I can’t name names here. This wouldn’t change the circumstances and in any case the only failure is my (historical) failure to seize the opportunity — or create it — when it was available some years ago. Life is life. It isn’t right, I might think, but it is the way it is.
Business isn’t always fair, of course, And, in fact as business owners, it is our responsibility to make things unfair — within legal and ethical boundaries of course — so that we have a competitive advantage. There is little value in the race to the bottom with negative auctions or chasing totally open and widely publicized “low bid wins the job” circumstances. If you have structured things so that your client organization truly feels well-treated and has absolute satisfaction in the value received (even if the value might be highly profitable to your business and a competitor could make good money, still undercutting you), then you’ve done your job well. You have achieved genuine business success.
But what do you do when you are the outsider and see these circumstances playing out in front of you? Scream and yell, “there is a better deal out there”, try ticks and end-runs to draw a wedge in the relationship, or otherwise raise a fuss? Or, conversely, run away — there are greener pastures elsewhere, other opportunities, and places to explore. Can you appeal either formally or through informal means to higher authorities? Sometimes these strategies have value, and occasionally they are successful. Of course, trying to knock a well-run competitor down may not help your business in the long-run. The insider almost always has the advantage.
I’ve decided to accept my place, within my community and areas where I can have some influence and respect (and do some really good business, as a result.) It may not feel good as an outsider looking in, but, wait, I’m not a total outsider. I can attend the association’s national conference with my expenses reimbursed, and even sit at the same table and have a courteous chat with the competitor at the group’s social evening. Maybe at some point the organization that paid a healthy price to acquire the successful competitor’s revenue stream will buy my business after I apply the lessons learned here, elsewhere.

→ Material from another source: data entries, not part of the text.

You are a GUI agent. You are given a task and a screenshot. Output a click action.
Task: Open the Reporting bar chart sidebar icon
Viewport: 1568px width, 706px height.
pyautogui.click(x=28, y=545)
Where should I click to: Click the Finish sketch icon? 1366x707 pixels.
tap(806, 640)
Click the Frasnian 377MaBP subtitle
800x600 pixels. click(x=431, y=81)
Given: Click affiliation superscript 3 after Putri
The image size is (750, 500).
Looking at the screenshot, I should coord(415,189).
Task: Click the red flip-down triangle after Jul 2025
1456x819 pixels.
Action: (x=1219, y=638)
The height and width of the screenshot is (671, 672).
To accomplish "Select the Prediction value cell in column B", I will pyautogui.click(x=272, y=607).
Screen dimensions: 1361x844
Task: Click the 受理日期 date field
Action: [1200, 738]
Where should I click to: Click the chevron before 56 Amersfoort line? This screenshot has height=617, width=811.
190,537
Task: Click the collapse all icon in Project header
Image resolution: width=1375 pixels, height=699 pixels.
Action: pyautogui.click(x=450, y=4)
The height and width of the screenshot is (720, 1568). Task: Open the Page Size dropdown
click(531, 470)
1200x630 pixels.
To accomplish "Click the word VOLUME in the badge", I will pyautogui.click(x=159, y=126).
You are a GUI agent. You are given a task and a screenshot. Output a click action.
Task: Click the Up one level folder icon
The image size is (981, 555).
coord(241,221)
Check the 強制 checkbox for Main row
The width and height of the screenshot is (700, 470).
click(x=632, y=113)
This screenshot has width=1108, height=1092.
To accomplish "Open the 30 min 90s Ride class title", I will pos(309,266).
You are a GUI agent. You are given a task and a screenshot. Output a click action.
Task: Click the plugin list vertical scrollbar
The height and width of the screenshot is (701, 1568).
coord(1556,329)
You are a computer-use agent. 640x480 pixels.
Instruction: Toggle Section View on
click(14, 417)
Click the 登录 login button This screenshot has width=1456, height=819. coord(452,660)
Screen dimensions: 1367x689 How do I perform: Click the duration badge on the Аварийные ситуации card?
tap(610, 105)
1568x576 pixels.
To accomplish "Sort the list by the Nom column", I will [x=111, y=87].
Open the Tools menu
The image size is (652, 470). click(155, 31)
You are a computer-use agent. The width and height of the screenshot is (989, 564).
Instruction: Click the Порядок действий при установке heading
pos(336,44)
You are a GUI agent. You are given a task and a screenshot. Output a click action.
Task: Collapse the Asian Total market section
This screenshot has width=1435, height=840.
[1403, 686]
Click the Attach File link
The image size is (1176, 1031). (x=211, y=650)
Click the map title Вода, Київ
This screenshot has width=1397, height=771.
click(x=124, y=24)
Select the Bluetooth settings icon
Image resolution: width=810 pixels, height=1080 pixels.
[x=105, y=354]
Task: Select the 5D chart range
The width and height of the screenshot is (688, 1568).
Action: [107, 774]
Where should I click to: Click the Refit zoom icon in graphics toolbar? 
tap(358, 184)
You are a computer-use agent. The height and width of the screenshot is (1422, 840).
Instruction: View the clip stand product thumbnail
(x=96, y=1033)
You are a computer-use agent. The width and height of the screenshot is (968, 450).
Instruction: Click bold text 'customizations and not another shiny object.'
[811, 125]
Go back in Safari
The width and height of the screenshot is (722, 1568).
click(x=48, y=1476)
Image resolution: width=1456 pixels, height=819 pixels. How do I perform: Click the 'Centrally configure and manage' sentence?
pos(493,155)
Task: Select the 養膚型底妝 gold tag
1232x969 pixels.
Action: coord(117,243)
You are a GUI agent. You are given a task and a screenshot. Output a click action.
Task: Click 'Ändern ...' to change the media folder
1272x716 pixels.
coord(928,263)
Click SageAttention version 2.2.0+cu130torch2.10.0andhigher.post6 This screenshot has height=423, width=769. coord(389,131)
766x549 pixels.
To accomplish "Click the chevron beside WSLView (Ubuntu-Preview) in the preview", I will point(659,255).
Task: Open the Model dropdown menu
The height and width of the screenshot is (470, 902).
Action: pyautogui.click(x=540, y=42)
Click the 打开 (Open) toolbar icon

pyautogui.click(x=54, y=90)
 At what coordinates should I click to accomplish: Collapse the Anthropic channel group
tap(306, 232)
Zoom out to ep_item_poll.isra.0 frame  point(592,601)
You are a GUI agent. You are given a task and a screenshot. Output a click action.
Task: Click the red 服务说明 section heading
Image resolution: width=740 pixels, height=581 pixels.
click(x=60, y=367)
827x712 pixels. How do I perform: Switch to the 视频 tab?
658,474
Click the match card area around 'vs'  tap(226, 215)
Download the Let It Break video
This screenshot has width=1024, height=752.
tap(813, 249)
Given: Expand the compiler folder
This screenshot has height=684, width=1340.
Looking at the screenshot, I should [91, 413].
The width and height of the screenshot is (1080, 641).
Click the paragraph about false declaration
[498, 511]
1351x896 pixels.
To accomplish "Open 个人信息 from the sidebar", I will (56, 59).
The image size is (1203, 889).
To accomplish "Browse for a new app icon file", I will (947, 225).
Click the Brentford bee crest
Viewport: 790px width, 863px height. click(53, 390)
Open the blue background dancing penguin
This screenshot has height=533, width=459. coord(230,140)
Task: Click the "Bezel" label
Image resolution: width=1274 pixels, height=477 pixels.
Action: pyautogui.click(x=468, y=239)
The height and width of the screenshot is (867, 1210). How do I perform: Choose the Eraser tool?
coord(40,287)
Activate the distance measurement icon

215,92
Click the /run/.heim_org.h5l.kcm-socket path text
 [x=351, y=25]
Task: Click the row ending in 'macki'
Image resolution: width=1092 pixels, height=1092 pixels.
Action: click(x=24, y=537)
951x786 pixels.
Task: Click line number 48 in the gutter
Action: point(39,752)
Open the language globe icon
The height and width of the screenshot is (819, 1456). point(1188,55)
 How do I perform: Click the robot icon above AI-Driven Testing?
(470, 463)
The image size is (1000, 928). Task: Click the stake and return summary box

It may be ironic that in another situation, I’m in the rare place of the outsider who managed to break back in — one of only a tiny number worldwide. The resulting status (and stature) has created worthy opportunities, though I know the story in this place cannot be easily replicated. Other outsiders cry “injustice” and frequently beg, plead or implore for a second chance. I answer them with respect, a listening ear, and possibly suggest a way forward. But they aren’t getting in.
These thoughts went though my mind yesterday as I visited (on a free pass) the Canadian Museum for Human Rights, where stories of discrimination, prejudice, hate, denied opportunity, and sometimes redemption are shared and reflected. The museum is controversial. Respect for human rights can be, at the most fundamental level, be the foundations of our civilization, but this respect has, through the decades, been perverted, distorted, misrepresented, and abused. We often are selective in our judgement and can see the same story from truly different — and often conflicting — perspectives.
It is time to head to the airport, returning home after a week away, four days in my original home (Vancouver) visiting my siblings, and four days at the national association conference. I’m thankful for my opportunities and respect my competitor’s success. Sometimes you can’t have everything you want, but you can find joy and value in what you have. It is a good life.